• **Problem**
The expected output is each entry, given again exactly.
::: Dataset entries :::
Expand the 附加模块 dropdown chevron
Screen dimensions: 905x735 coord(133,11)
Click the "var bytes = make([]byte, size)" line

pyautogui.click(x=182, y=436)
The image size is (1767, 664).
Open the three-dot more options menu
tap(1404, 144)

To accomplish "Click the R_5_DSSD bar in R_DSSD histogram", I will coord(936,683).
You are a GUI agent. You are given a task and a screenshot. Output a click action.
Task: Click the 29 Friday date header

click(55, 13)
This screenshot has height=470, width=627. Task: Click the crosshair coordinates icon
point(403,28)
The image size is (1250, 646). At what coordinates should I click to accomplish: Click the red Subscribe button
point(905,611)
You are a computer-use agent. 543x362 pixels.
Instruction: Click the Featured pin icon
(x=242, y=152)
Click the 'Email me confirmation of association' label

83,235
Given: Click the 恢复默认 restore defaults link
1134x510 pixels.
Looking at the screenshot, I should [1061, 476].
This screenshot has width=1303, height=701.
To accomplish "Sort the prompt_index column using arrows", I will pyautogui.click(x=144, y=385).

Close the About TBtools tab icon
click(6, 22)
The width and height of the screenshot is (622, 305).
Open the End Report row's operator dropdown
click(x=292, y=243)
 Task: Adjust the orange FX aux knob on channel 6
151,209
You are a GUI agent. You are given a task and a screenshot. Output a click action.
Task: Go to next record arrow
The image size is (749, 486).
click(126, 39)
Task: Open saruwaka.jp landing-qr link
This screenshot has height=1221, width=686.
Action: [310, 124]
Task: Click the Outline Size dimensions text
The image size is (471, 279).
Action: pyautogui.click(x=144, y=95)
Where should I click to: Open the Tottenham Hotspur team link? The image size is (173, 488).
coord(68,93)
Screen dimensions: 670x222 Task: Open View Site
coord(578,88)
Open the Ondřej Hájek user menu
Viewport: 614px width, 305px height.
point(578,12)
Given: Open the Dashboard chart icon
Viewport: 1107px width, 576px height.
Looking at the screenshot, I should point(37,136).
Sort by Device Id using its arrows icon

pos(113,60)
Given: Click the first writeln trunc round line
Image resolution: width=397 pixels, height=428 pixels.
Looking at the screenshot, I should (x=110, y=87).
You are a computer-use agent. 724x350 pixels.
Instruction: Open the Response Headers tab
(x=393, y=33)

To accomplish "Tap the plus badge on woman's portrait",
:::
• **Task result**
Expand the 附加模块 dropdown chevron
Screen dimensions: 905x735 coord(133,11)
Click the "var bytes = make([]byte, size)" line

pyautogui.click(x=182, y=436)
The image size is (1767, 664).
Open the three-dot more options menu
tap(1404, 144)

To accomplish "Click the R_5_DSSD bar in R_DSSD histogram", I will coord(936,683).
You are a GUI agent. You are given a task and a screenshot. Output a click action.
Task: Click the 29 Friday date header

click(55, 13)
This screenshot has height=470, width=627. Task: Click the crosshair coordinates icon
point(403,28)
The image size is (1250, 646). At what coordinates should I click to accomplish: Click the red Subscribe button
point(905,611)
You are a computer-use agent. 543x362 pixels.
Instruction: Click the Featured pin icon
(x=242, y=152)
Click the 'Email me confirmation of association' label

83,235
Given: Click the 恢复默认 restore defaults link
1134x510 pixels.
Looking at the screenshot, I should [1061, 476].
This screenshot has width=1303, height=701.
To accomplish "Sort the prompt_index column using arrows", I will pyautogui.click(x=144, y=385).

Close the About TBtools tab icon
click(6, 22)
The width and height of the screenshot is (622, 305).
Open the End Report row's operator dropdown
click(x=292, y=243)
 Task: Adjust the orange FX aux knob on channel 6
151,209
You are a GUI agent. You are given a task and a screenshot. Output a click action.
Task: Go to next record arrow
The image size is (749, 486).
click(126, 39)
Task: Open saruwaka.jp landing-qr link
This screenshot has height=1221, width=686.
Action: [310, 124]
Task: Click the Outline Size dimensions text
The image size is (471, 279).
Action: pyautogui.click(x=144, y=95)
Where should I click to: Open the Tottenham Hotspur team link? The image size is (173, 488).
coord(68,93)
Screen dimensions: 670x222 Task: Open View Site
coord(578,88)
Open the Ondřej Hájek user menu
Viewport: 614px width, 305px height.
point(578,12)
Given: Open the Dashboard chart icon
Viewport: 1107px width, 576px height.
Looking at the screenshot, I should point(37,136).
Sort by Device Id using its arrows icon

pos(113,60)
Given: Click the first writeln trunc round line
Image resolution: width=397 pixels, height=428 pixels.
Looking at the screenshot, I should (x=110, y=87).
You are a computer-use agent. 724x350 pixels.
Instruction: Open the Response Headers tab
(x=393, y=33)

To accomplish "Tap the plus badge on woman's portrait",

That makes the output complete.